Whereas agencies had previously withheld information from each other as they competed for credit, after Friel became involved, "it was about getting a result and not getting credit," Anastasia told the paper. "It would not have happened without him."
Inquirer reporter Thomas J. Gibbons Jr., a police officer-turned-journalist, recalled Friel as personable and flexible.
"He could interact with all kinds of people, be it law enforcement or the bad guys, and through that, he could bring these cases to a successful conclusion," Gibbons said.
Friel retired in 1989 and was most recently security director for Independence Visitor's Center in Philadelphia.
A decade ago, Gov. Ed Rendell named him head of the state's new gambling commission, but Friel quit a little more than a month later, saying he was tired of media scrutiny.
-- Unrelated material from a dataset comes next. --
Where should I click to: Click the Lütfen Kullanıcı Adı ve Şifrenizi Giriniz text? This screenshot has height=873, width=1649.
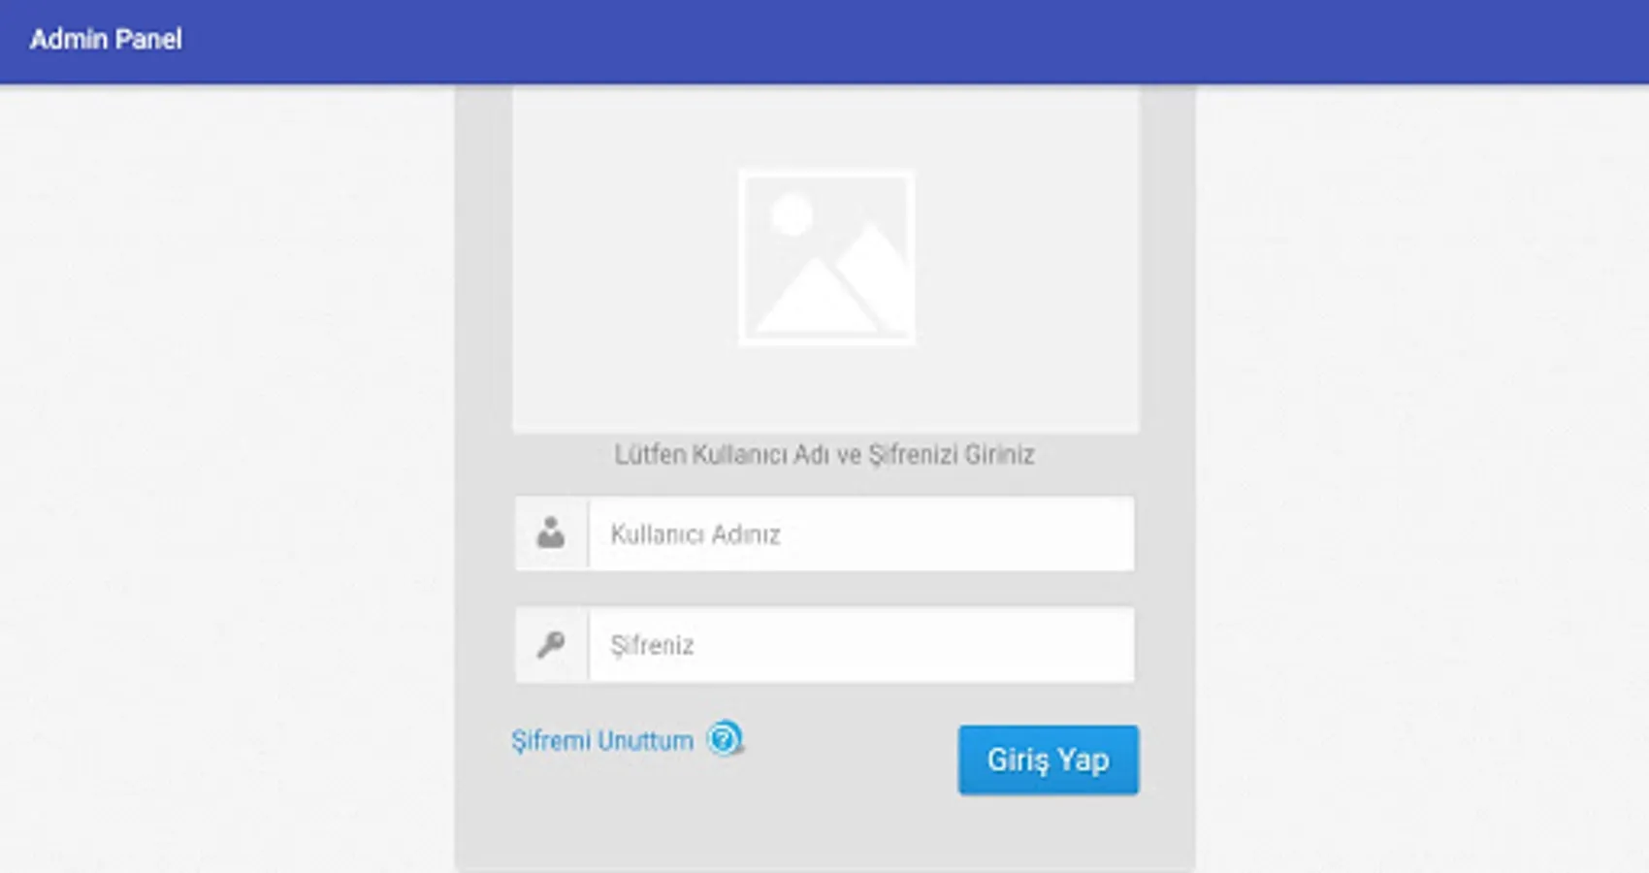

Friel wrote a book, "Breaking the Mob," which was published by McGraw-Hill in 1990 and republished by Warner Books in 1992.
His wife, Kathleen, called him "a good husband, father and friend," and said the couple enjoyed fishing and boating at their second home in Myrtle Beach, S.C., according to The Inquirer.
Besides his wife of 17 years, Friel is survived by daughters Rosemary Friel and Melissa Hoover; sons Timothy Friel and Jeffrey Hoover; three grandsons; a brother; and his former wife, Ida.